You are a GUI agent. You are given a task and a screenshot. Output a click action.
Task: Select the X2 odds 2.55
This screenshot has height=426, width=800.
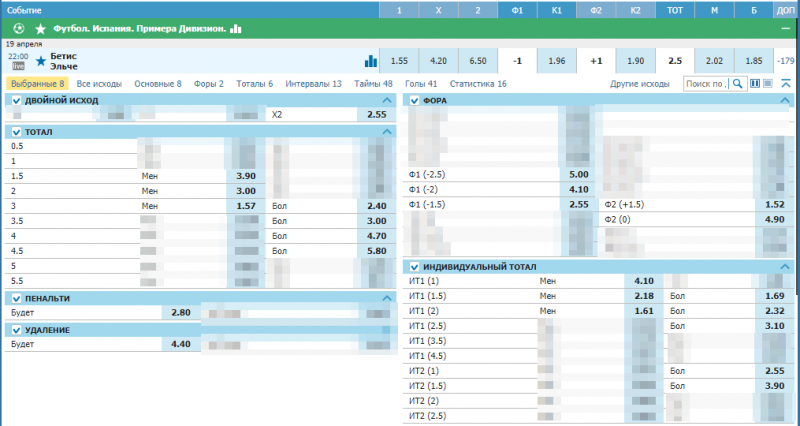[x=376, y=115]
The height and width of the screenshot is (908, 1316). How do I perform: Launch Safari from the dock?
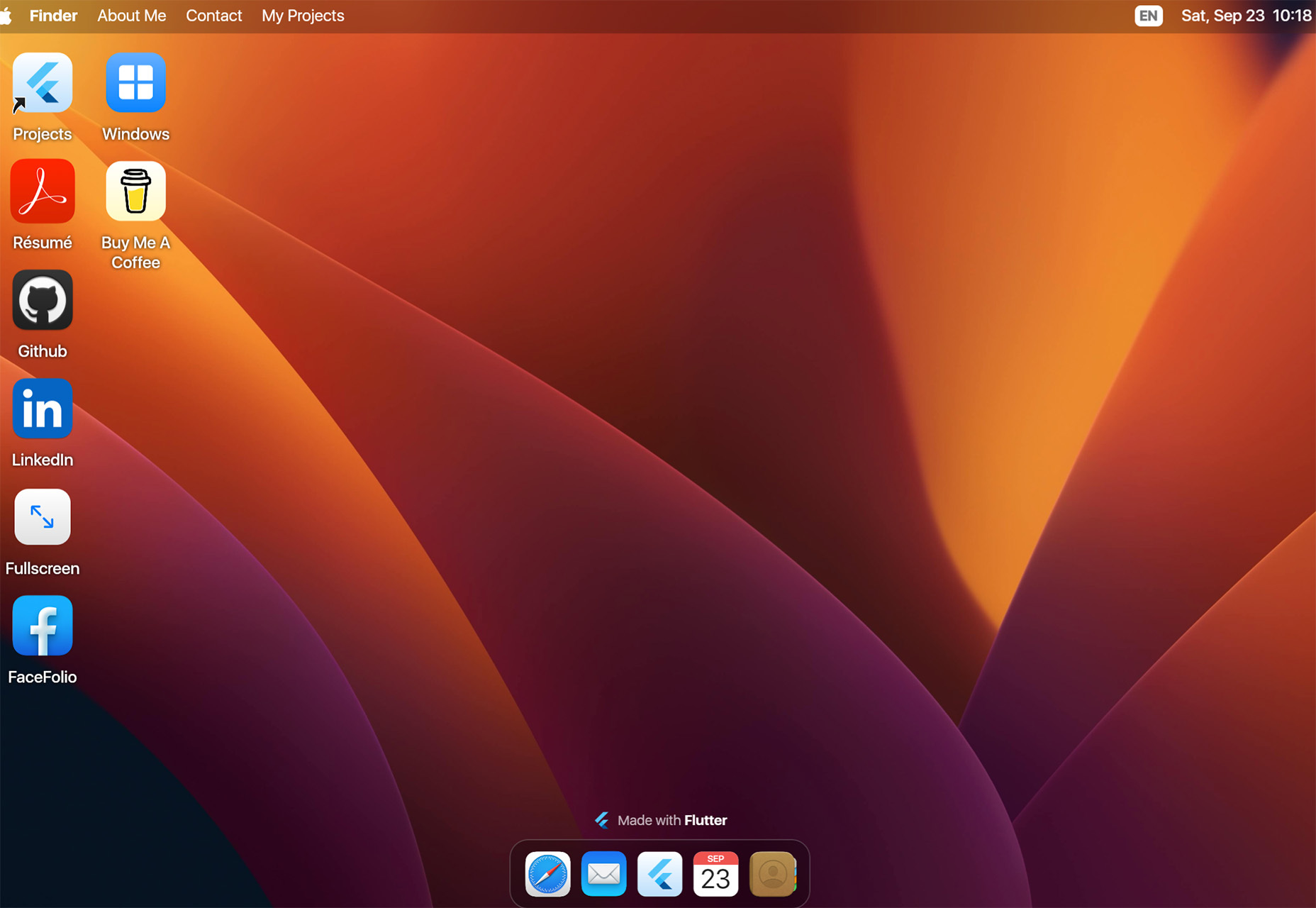coord(547,874)
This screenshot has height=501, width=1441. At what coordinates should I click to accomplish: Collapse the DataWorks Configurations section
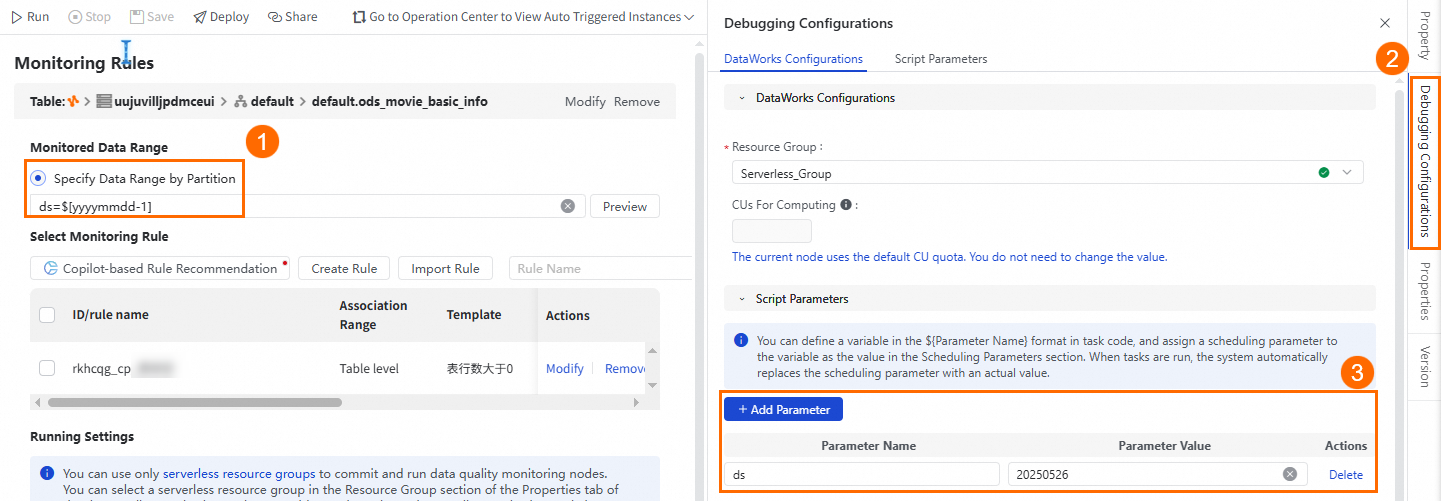click(x=741, y=98)
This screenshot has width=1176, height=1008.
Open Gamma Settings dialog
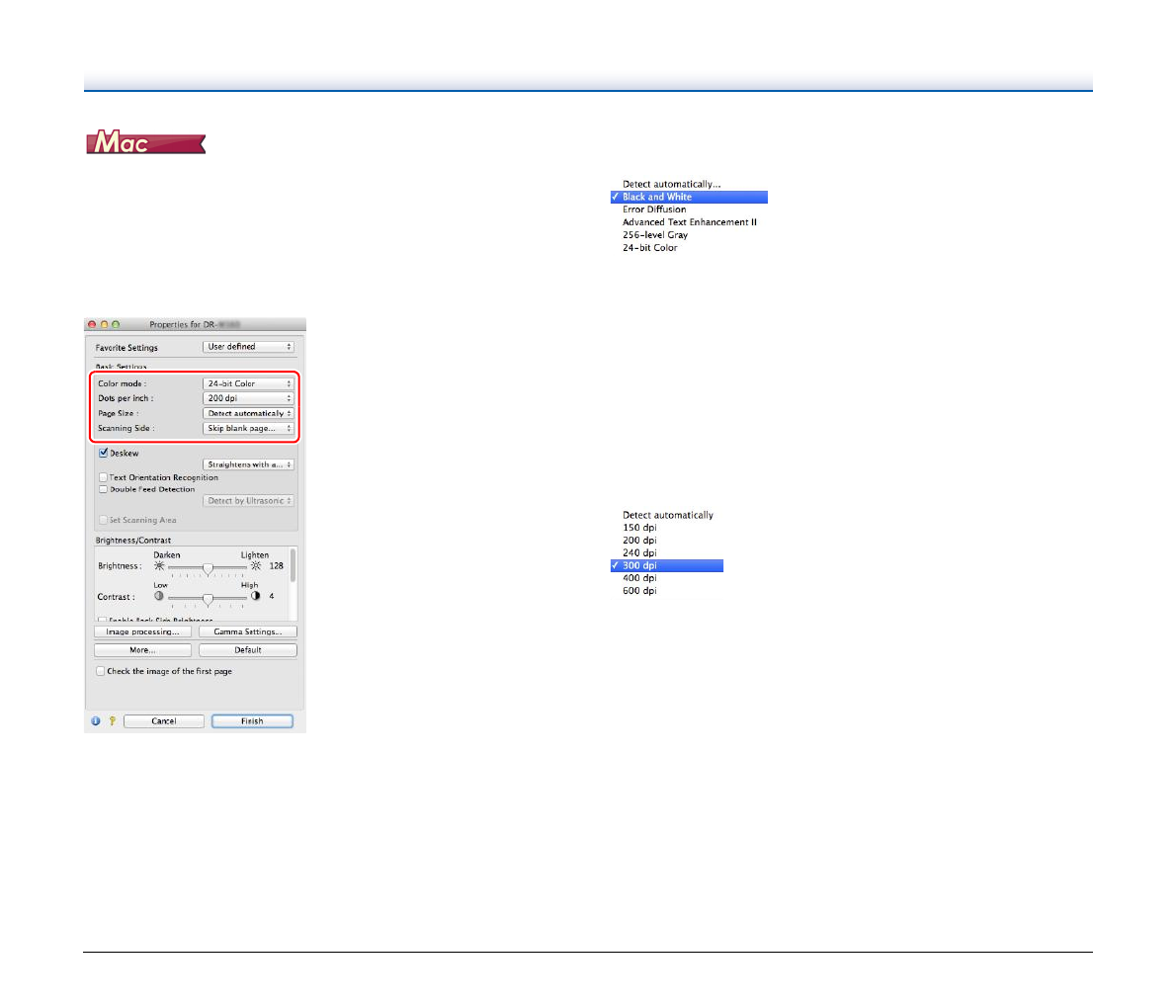tap(247, 631)
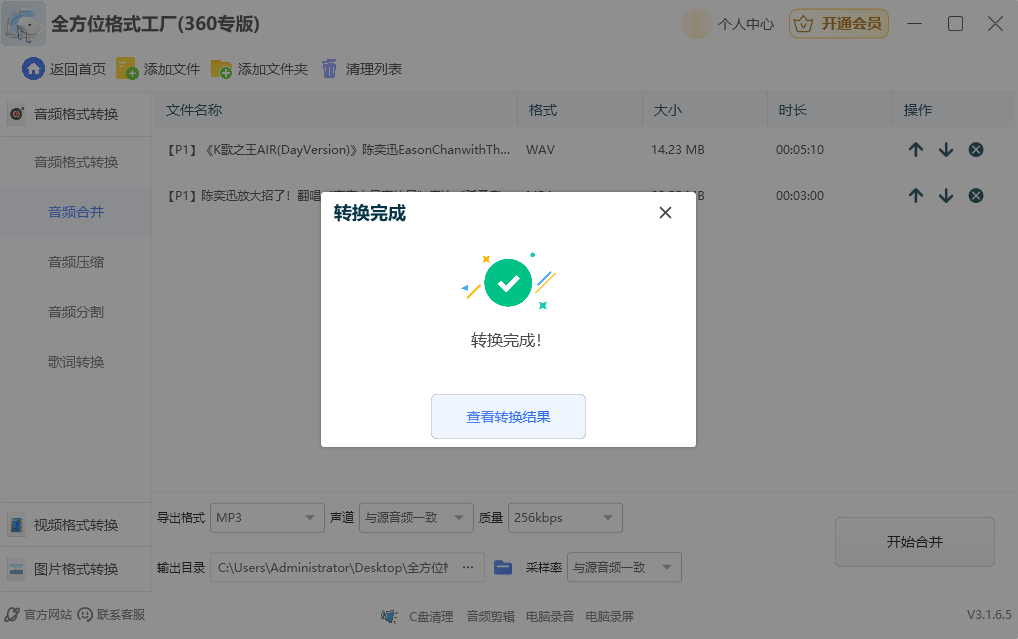This screenshot has height=639, width=1018.
Task: Click the 查看转换结果 button in dialog
Action: click(x=508, y=417)
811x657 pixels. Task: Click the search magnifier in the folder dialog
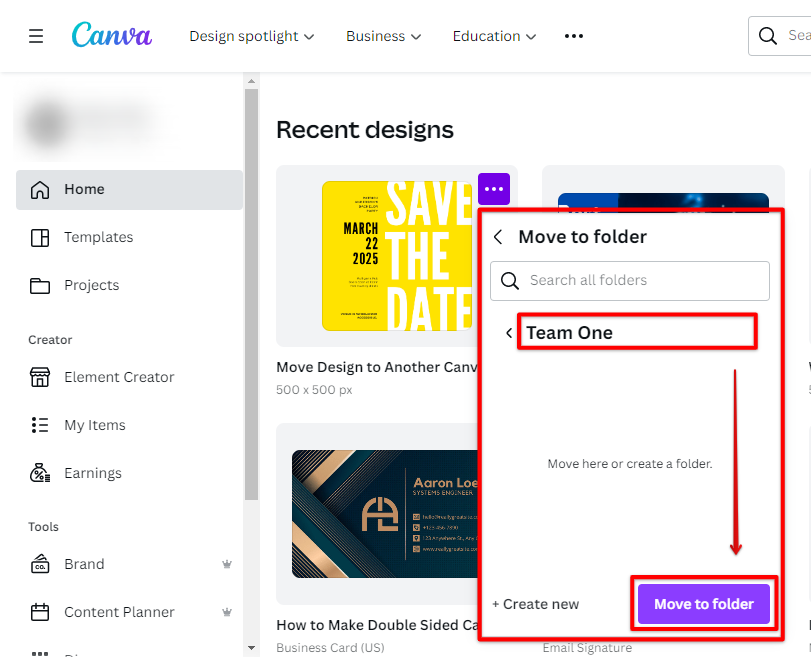point(509,281)
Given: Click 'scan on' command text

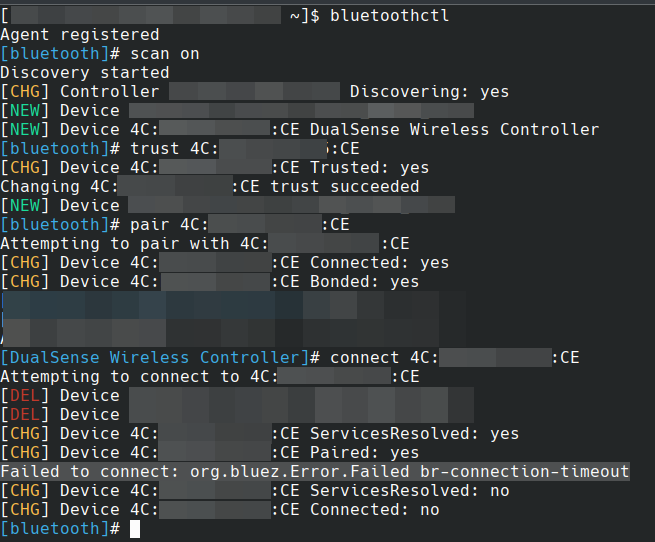Looking at the screenshot, I should tap(165, 54).
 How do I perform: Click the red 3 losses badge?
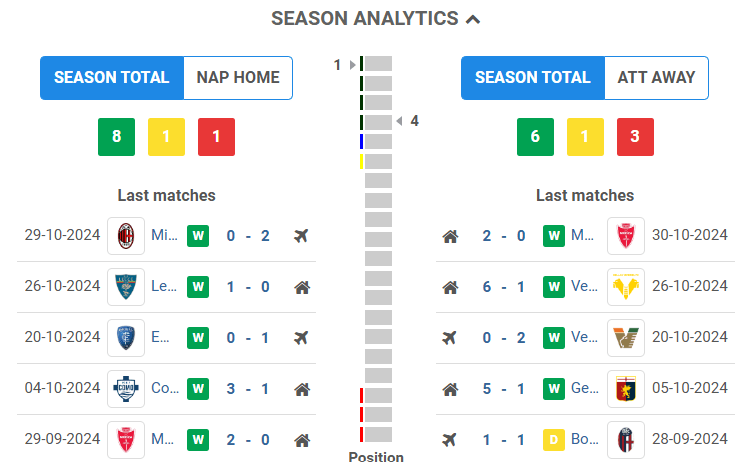click(636, 137)
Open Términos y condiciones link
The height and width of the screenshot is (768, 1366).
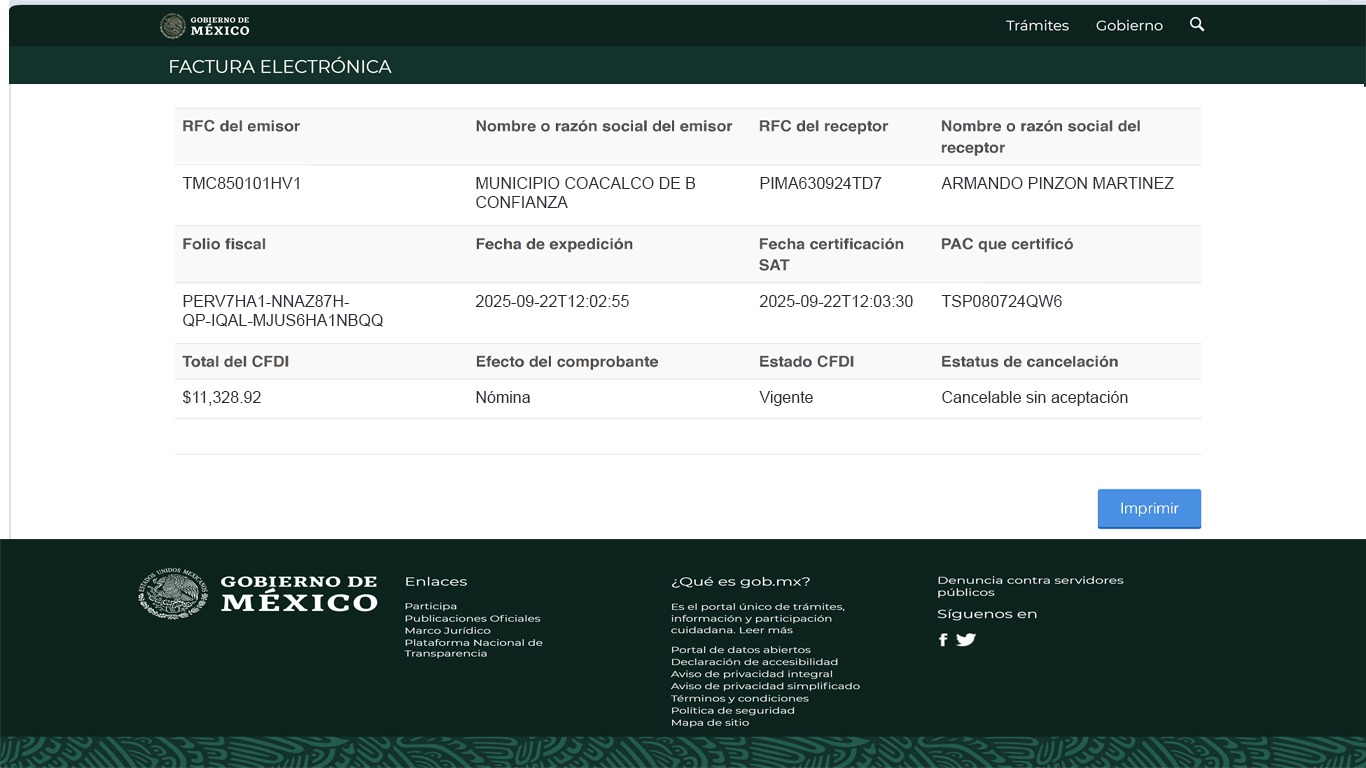739,698
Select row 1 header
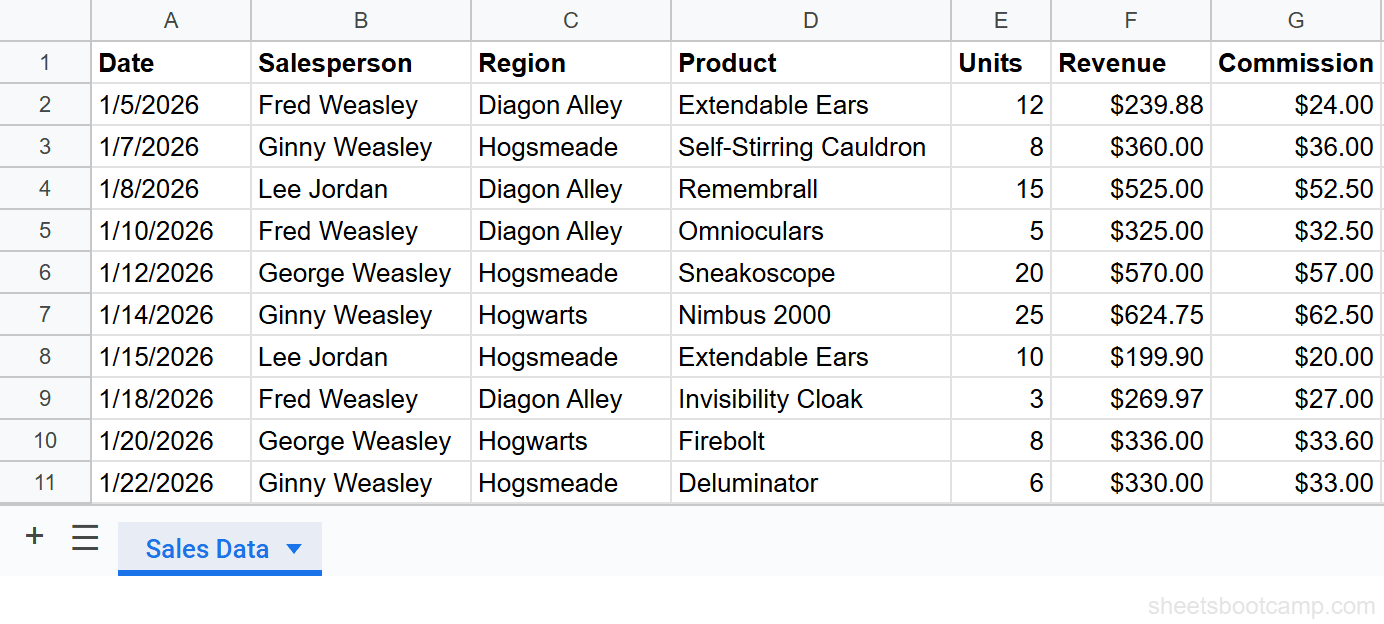 point(44,62)
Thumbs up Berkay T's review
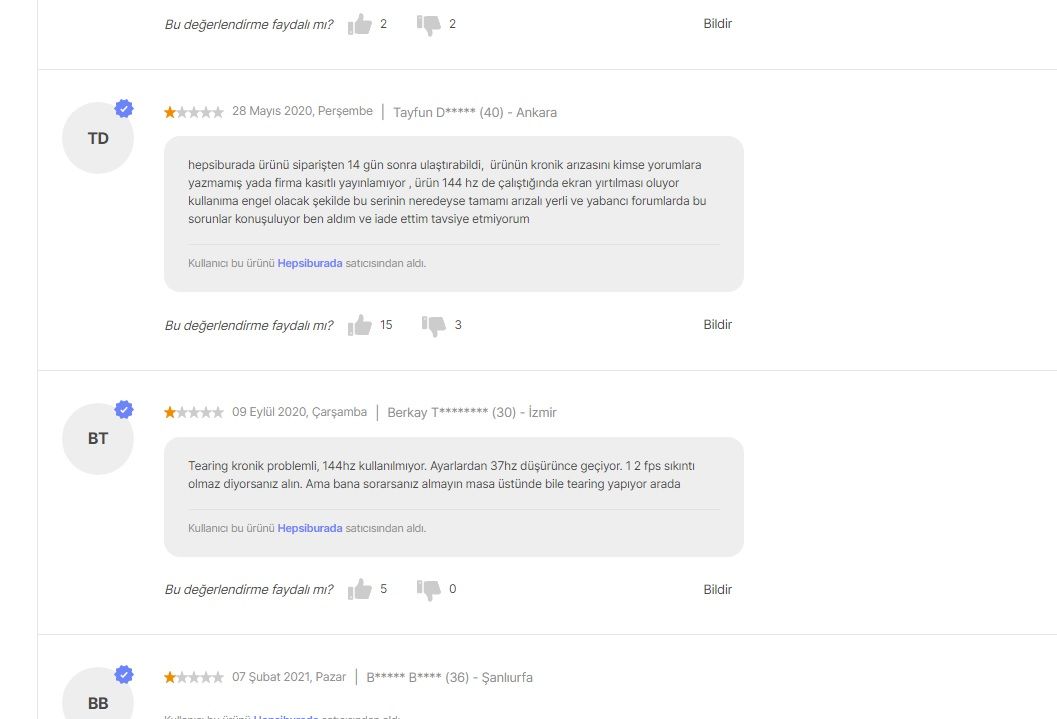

- _Task details_
Starting at the line that contains "This screenshot has height=501, width=1441.", reproduce exactly and only the lines through the end of the entries above, with the pictures excluded.

- _Result of this task_
This screenshot has height=501, width=1441. At what coordinates should I click to accomplish: Collapse the DataWorks Configurations section
click(x=741, y=98)
This screenshot has width=1176, height=1008.
Open Gamma Settings dialog
tap(247, 631)
This screenshot has height=639, width=1018.
Task: Click the 查看转换结果 button in dialog
Action: click(x=508, y=417)
811x657 pixels. Task: Click the search magnifier in the folder dialog
point(509,281)
Given: Click 'scan on' command text

Looking at the screenshot, I should tap(165, 54).
 How do I perform: Click the red 3 losses badge?
click(636, 137)
Open Términos y condiciones link
The height and width of the screenshot is (768, 1366).
739,698
Select row 1 header
 point(44,62)
Thumbs up Berkay T's review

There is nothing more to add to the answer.